[Start of section]
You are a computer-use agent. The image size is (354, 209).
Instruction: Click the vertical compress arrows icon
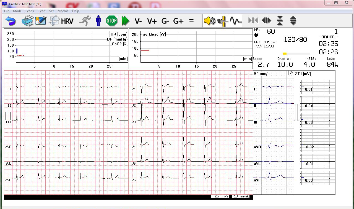coord(280,21)
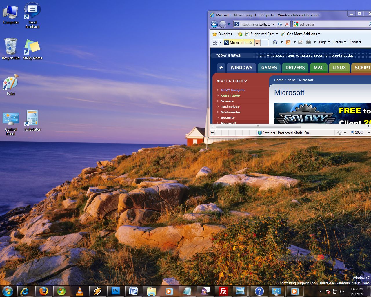
Task: Open the Technology news category
Action: click(x=230, y=106)
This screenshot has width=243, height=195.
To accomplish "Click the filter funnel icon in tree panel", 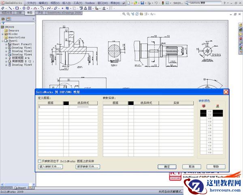I will [3, 23].
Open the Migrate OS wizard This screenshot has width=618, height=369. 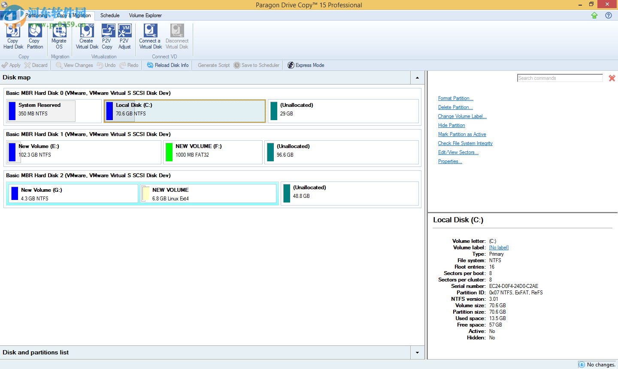point(59,36)
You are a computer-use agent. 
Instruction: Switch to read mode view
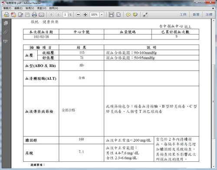tap(145, 15)
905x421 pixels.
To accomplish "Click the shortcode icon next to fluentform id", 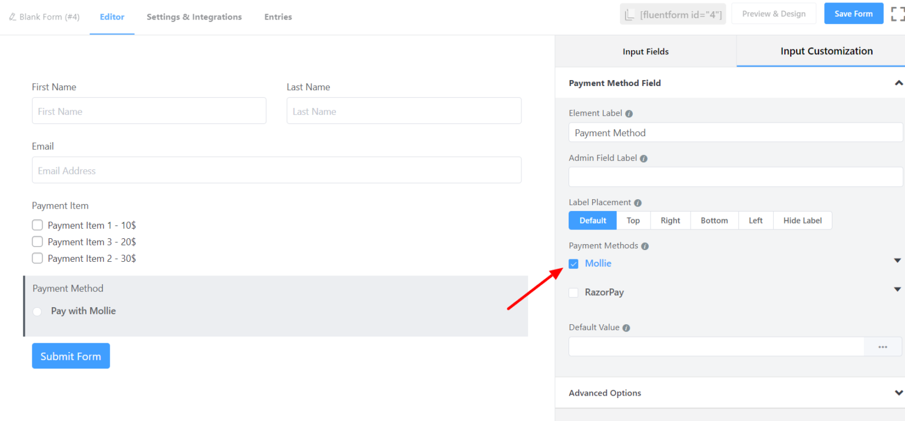I will click(629, 13).
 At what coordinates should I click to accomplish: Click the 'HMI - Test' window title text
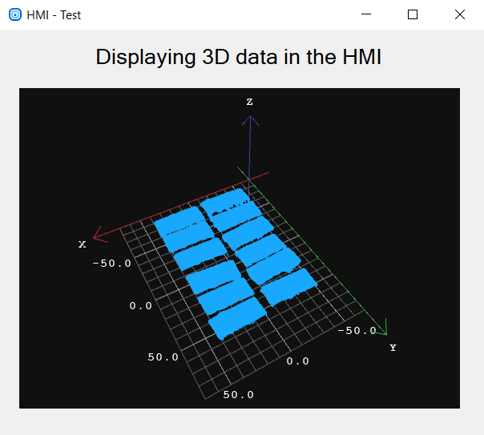coord(54,14)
[End of section]
**INSTRUCTIONS TO FOLLOW**
Any picture in the listing is to be omitted. Return exactly the lines from the one containing "At what coordinates" through its last line, both included, and only those.

**SOLUTION FOR THIS TASK**
 At what coordinates should I click to accomplish: Click the 'HMI - Test' window title text
coord(54,14)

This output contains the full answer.